Cumhurbaşkanı İlham Aliyev konuşmasında Azerbaycan’ın küresel iş birliği ilkelerine dayanan stratejik vizyonunu özellikle vurguladı. Bakü’de düzenlenen COP29 zirvesi, Azerbaycan halkının tarihi ve çevresel sorumluluğunu derinlemesine kavradığını, uluslararası düzeyde iş birliğine yaptığı katkıları ve milli potansiyelini sergilemesi açısından büyük önem taşıdı. Böylesine prestijli bir etkinliğin üst düzeyde organize edilmesi, Azerbaycan’ın iklim değişikliğiyle mücadele alanındaki girişimlerini ve bu alanda yürüttüğü çalışmaları uluslararası alanda tanıtmak için eşsiz bir platforma dönüştü.

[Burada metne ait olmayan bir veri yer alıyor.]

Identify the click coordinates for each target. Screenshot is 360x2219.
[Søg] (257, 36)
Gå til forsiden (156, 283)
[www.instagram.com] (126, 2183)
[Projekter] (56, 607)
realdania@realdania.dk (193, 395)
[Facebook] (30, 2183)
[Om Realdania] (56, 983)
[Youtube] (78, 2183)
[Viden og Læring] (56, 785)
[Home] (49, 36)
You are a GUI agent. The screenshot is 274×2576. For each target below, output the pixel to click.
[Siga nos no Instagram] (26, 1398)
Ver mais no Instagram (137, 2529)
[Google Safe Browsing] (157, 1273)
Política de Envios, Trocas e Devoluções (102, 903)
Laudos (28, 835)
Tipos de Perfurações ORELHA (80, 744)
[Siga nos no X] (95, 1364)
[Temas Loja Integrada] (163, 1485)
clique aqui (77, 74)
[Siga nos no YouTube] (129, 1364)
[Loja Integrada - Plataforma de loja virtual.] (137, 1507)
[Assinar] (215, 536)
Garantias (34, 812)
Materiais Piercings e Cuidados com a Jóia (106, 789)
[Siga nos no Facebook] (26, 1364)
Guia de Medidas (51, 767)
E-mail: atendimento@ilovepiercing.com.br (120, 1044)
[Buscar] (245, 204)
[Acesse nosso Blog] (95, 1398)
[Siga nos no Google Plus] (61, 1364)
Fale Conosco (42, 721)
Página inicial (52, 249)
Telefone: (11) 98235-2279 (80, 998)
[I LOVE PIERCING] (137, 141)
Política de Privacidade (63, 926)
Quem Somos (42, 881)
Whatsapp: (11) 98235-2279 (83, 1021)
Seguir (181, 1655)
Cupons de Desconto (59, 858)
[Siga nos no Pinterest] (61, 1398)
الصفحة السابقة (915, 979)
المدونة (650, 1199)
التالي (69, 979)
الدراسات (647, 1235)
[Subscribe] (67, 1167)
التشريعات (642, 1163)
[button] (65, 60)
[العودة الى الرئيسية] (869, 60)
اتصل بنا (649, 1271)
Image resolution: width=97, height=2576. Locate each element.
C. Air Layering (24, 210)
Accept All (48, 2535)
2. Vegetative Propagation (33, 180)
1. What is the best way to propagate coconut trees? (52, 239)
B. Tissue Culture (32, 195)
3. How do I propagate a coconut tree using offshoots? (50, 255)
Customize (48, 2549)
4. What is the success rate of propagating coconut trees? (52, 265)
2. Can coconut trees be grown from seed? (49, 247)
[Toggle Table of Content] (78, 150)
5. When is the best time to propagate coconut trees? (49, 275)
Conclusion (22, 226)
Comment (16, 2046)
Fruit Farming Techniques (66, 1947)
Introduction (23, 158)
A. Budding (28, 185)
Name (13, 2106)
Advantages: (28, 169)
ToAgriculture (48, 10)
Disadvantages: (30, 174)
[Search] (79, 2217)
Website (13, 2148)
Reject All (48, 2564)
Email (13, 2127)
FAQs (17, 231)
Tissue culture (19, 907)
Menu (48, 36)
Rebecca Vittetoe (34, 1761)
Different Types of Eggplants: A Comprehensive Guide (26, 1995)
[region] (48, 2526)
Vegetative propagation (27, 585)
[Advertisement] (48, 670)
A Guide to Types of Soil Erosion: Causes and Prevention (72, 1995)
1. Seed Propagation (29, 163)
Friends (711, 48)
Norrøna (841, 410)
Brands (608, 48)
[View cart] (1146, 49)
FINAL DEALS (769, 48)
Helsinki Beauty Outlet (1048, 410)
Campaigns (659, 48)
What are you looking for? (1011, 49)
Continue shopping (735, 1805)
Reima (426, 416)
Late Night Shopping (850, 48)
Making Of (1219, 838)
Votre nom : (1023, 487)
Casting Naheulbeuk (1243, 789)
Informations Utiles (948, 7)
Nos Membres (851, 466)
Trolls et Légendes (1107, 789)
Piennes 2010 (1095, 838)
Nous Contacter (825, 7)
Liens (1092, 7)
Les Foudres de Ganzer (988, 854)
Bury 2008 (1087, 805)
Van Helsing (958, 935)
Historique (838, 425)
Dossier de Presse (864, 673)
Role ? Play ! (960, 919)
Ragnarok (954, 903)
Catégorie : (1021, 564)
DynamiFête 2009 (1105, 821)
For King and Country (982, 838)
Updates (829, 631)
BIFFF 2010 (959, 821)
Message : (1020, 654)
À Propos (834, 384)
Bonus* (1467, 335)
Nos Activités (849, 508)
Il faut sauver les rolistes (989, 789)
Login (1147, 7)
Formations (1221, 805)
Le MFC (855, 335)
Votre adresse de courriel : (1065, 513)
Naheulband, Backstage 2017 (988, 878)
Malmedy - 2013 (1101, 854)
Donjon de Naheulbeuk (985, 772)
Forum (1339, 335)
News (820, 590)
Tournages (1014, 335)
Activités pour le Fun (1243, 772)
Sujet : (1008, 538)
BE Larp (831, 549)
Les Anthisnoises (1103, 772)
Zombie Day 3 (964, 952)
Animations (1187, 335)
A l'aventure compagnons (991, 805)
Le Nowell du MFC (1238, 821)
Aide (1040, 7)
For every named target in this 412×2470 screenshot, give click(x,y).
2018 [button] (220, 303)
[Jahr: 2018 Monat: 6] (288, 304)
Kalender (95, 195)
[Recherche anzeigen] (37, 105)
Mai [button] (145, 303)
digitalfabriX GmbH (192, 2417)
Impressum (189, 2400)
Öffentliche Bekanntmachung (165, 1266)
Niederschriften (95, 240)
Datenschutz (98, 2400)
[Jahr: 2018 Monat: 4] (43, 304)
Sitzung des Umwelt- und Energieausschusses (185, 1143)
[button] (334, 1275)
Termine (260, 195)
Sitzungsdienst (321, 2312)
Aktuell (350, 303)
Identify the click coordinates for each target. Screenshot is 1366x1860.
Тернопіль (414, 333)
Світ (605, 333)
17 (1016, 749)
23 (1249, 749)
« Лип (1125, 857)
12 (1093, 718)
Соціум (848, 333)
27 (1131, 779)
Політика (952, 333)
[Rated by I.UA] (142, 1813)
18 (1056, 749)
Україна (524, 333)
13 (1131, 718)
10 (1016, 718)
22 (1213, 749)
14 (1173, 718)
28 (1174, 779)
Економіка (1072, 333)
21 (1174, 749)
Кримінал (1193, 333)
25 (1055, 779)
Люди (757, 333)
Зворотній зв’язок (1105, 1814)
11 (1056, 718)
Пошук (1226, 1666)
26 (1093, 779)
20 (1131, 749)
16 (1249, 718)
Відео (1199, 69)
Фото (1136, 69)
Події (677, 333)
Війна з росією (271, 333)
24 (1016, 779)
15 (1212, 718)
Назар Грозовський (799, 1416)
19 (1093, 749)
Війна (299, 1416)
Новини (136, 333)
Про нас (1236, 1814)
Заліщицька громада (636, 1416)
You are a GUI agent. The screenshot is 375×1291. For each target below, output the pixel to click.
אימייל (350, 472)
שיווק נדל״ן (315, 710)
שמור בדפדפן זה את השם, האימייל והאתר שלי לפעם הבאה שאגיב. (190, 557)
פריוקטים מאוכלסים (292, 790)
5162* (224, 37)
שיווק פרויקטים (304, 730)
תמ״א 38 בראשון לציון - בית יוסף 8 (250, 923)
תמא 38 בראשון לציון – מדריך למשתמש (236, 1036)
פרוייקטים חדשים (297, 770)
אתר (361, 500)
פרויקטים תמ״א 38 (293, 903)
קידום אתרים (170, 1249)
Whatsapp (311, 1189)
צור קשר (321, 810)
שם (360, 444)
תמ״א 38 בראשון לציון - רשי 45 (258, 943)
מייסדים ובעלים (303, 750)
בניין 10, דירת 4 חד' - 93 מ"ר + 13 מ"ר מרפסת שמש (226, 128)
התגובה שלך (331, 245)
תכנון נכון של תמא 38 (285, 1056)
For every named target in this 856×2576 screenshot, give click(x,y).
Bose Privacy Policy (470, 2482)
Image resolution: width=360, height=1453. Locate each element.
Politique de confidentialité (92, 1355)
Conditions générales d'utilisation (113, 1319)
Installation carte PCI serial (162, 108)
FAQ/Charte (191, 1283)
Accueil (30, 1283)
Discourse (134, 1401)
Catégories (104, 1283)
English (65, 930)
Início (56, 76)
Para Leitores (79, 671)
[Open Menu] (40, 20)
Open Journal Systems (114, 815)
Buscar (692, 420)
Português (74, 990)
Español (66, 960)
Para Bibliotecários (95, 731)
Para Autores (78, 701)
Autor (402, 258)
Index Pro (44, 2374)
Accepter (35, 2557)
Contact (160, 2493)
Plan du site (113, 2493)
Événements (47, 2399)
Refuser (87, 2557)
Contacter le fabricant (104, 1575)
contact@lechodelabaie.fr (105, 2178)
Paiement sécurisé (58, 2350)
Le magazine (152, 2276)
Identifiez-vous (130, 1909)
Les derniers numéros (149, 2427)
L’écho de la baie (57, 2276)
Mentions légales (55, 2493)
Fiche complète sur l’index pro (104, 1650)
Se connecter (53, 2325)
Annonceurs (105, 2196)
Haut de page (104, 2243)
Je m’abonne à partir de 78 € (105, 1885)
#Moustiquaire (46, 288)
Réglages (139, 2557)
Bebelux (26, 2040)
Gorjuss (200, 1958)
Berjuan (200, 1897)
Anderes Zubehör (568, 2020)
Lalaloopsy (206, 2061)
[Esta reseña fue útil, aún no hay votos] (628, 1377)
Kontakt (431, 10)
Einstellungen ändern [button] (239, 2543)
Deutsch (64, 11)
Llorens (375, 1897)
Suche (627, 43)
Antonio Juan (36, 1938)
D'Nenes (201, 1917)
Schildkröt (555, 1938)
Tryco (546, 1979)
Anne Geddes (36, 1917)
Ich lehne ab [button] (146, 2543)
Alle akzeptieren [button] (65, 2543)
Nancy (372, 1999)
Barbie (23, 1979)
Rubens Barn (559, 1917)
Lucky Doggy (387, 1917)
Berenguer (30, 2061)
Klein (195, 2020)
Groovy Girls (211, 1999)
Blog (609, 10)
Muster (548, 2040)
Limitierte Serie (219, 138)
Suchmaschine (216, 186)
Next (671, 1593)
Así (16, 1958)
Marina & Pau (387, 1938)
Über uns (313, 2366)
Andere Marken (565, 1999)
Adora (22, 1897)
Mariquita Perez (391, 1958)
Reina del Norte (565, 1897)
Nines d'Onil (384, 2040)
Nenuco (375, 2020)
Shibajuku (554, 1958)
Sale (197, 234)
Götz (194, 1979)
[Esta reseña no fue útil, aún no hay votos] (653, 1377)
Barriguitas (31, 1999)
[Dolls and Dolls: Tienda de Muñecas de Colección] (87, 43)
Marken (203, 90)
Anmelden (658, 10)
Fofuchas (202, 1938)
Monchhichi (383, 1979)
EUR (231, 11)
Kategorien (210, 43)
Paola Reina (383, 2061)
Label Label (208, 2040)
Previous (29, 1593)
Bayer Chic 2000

Cumhurbaşkanı İlham Aliyev’in belirttiği gibi, Azerbaycan’ın iklim diplomasisinin temel sloganı olan “Yeşil Dünya İçin Dayanışma” yaklaşımı, küresel sorunların çözümüne yönelik dünya devletlerini bir araya getirmeyi teşvik etmekte ve çevresel güvenliğin sağlanmasında tüm ülkeleri eşit ortaklığa davet etmektedir. Özellikle gelişmiş ve gelişmekte olan ülkeler arasında çevresel sorumluluğun adil bir şekilde paylaşılması, Azerbaycan devletinin öncelikli hedeflerinden biri olarak öne çıkmaktadır. Cumhurbaşkanı İlham Aliyev, küçük ve zayıf ekonomilere sahip ülkelerin iklim değişikliğinin olumsuz etkilerinden daha fazla zarar gördüğünü vurgulayarak, bu ülkelerin ihtiyaçlarının göz önünde bulundurulmasının uluslararası dayanışmanın güçlendirilmesi açısından temel bir şart olduğunu ifade etti.
Bakü COP29 zirvesi, Azerbaycan’ın çevresel tarihinde önemli bir sayfa olmanın yanı sıra dünya kamuoyuna ülkemizin sürdürülebilir kalkınma alanında elde ettiği başarıları ve geleceğe yönelik planlarını sergileme fırsatı sundu. Zirveye 80’den fazla devlet ve hükümet başkanı ile 76 binden fazla katılımcının iştirak ettiği tartışmalar, Azerbaycan’ın uluslararası meselelerdeki önemli rolünün daha da pekiştirilmesine hizmet etti. Cumhurbaşkanı İlham Aliyev’in konuşmasında vurguladığı temel konulardan biri de Azerbaycan’ın yenilenebilir enerji kaynaklarının geliştirilmesi ve bu alandaki lider pozisyonunu daha da güçlendirme yolunda attığı adımlardı. Ülkemiz, iklim değişikliklerinin etkilerinin azaltılması, karbon salınımlarının sınırlandırılması ve çevrenin korunması konularında sunduğu girişimlerle dünya çapında örnek bir devlet olarak tanınmaktadır.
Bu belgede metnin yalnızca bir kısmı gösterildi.